The answer potentially lies in the highly abundant water birds in wetlands, as already suggested by Darwin in 1859. They can carry recently ingested seeds or aquatic invertebrates that survive digestion (endozoochory), or have propagules adhering to their outside (ectozoochory) on flights towards new suitable habitat.
Results/Conclusions We created and will present a taxonomical analysis of which aquatic organisms are currently known to be transported by (which) water birds. We identify gaps of knowledge and phylogenetic patterns of which species are actually dispersed and why. Furthermore, we noted that a surprisingly large amount of anecdotal evidence exists for the transport of aquatic snails by birds, but could not find actual evidence for bird mediated transport.
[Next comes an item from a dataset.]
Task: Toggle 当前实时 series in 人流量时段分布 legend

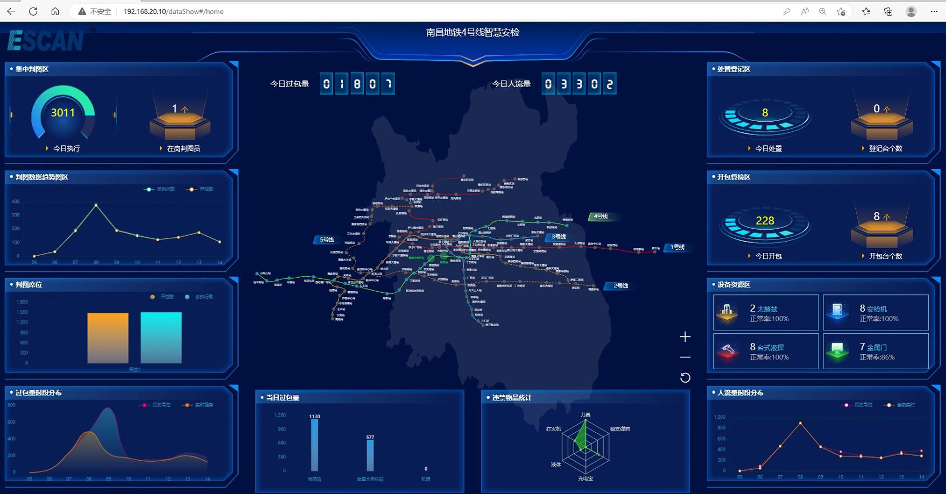Action: pyautogui.click(x=900, y=405)
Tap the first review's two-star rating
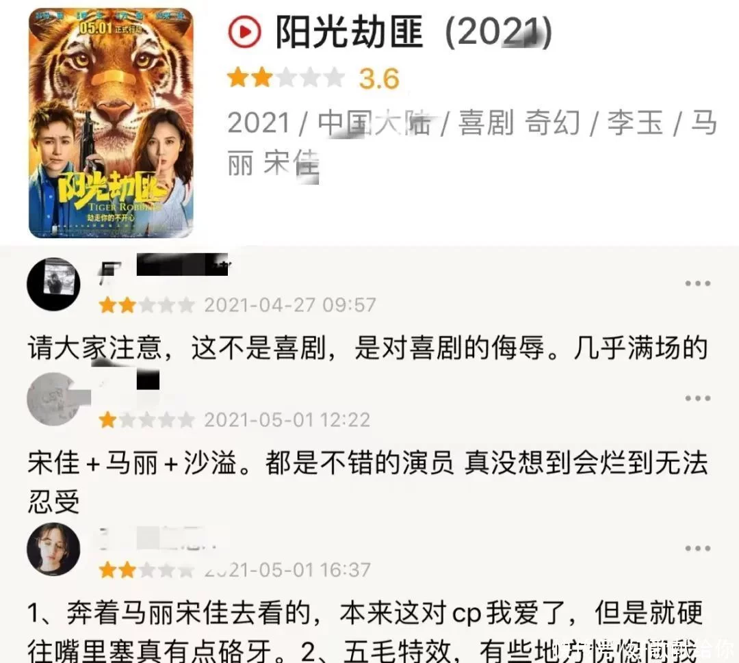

Therefore, we add our own experimental evidence for aquatic snails surviving passage through the digestive systems of birds, and their ability to adhere externally. Our experiments are also the first evidence that aquatic snails can be transported by water birds. Although at a low frequency, viable snails were retrieved up till five hours after being eaten, and snails stayed attached to the outside of birds even longer. Both endo- and ectozoochorous pathways provide snails with dispersal distances of over 200 kilometers. Differences between snail species in their suitability for transport by birds is also reflected in differences in their distributions, providing further evidence for this transport mechanism. We argue it is important to identify dispersal pathways like we did: Those aquatic species found to be transported by water birds in our taxonomic analyses will be less threatened by environmental pressures such as global warming then others, since they have a higher chance of flexibly colonizing new areas.